▶ **LISTED RECORDS**
★ ★ ★ ★ ★ ★ ★

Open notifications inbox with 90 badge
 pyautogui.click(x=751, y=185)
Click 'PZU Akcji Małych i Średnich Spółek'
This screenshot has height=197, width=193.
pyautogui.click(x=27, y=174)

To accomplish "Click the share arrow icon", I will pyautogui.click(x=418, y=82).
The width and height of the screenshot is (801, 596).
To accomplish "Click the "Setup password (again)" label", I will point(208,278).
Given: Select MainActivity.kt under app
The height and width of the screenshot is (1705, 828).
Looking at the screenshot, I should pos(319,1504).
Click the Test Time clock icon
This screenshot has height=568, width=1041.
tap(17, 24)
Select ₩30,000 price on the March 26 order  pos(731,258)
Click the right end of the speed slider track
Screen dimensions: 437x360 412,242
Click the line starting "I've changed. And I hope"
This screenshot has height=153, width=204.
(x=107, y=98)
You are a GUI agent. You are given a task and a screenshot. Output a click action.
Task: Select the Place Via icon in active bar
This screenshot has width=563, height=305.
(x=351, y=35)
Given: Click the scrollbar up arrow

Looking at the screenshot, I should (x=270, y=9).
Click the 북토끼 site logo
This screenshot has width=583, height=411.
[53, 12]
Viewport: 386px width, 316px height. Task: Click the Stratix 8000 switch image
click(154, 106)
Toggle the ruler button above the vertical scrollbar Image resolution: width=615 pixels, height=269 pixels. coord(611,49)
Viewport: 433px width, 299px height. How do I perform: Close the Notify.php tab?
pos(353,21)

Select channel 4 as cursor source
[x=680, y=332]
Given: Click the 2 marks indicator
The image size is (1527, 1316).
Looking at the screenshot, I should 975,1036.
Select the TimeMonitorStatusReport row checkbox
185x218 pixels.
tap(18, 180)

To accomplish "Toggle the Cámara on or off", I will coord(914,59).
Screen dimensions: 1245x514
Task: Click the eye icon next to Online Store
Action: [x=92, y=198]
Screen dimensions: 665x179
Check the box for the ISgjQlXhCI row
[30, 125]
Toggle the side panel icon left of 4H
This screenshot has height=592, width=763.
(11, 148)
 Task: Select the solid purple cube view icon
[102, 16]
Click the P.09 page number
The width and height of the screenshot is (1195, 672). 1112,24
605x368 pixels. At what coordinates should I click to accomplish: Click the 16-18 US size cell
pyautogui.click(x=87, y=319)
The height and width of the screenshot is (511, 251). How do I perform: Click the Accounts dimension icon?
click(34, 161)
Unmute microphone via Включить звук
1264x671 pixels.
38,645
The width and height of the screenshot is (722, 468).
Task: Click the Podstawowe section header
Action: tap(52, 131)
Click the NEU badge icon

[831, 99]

★ ★ ★ ★ ★ ★ ★

▶ **WHAT TO PRODUCE**
The expected output is exactly the lines of the listing above between the line holding "The width and height of the screenshot is (801, 596)." and the line holding "Screen dimensions: 665x179", inclusive.

▶ **REPLY TO THE EXERCISE**
The width and height of the screenshot is (801, 596).
To accomplish "Click the "Setup password (again)" label", I will point(208,278).
Given: Select MainActivity.kt under app
The height and width of the screenshot is (1705, 828).
Looking at the screenshot, I should pos(319,1504).
Click the Test Time clock icon
This screenshot has height=568, width=1041.
tap(17, 24)
Select ₩30,000 price on the March 26 order  pos(731,258)
Click the right end of the speed slider track
Screen dimensions: 437x360 412,242
Click the line starting "I've changed. And I hope"
This screenshot has height=153, width=204.
(x=107, y=98)
You are a GUI agent. You are given a task and a screenshot. Output a click action.
Task: Select the Place Via icon in active bar
This screenshot has width=563, height=305.
(x=351, y=35)
Given: Click the scrollbar up arrow

Looking at the screenshot, I should (x=270, y=9).
Click the 북토끼 site logo
This screenshot has width=583, height=411.
[53, 12]
Viewport: 386px width, 316px height. Task: Click the Stratix 8000 switch image
click(154, 106)
Toggle the ruler button above the vertical scrollbar Image resolution: width=615 pixels, height=269 pixels. coord(611,49)
Viewport: 433px width, 299px height. How do I perform: Close the Notify.php tab?
pos(353,21)

Select channel 4 as cursor source
[x=680, y=332]
Given: Click the 2 marks indicator
The image size is (1527, 1316).
Looking at the screenshot, I should 975,1036.
Select the TimeMonitorStatusReport row checkbox
185x218 pixels.
tap(18, 180)

To accomplish "Toggle the Cámara on or off", I will coord(914,59).
Screen dimensions: 1245x514
Task: Click the eye icon next to Online Store
Action: [x=92, y=198]
Screen dimensions: 665x179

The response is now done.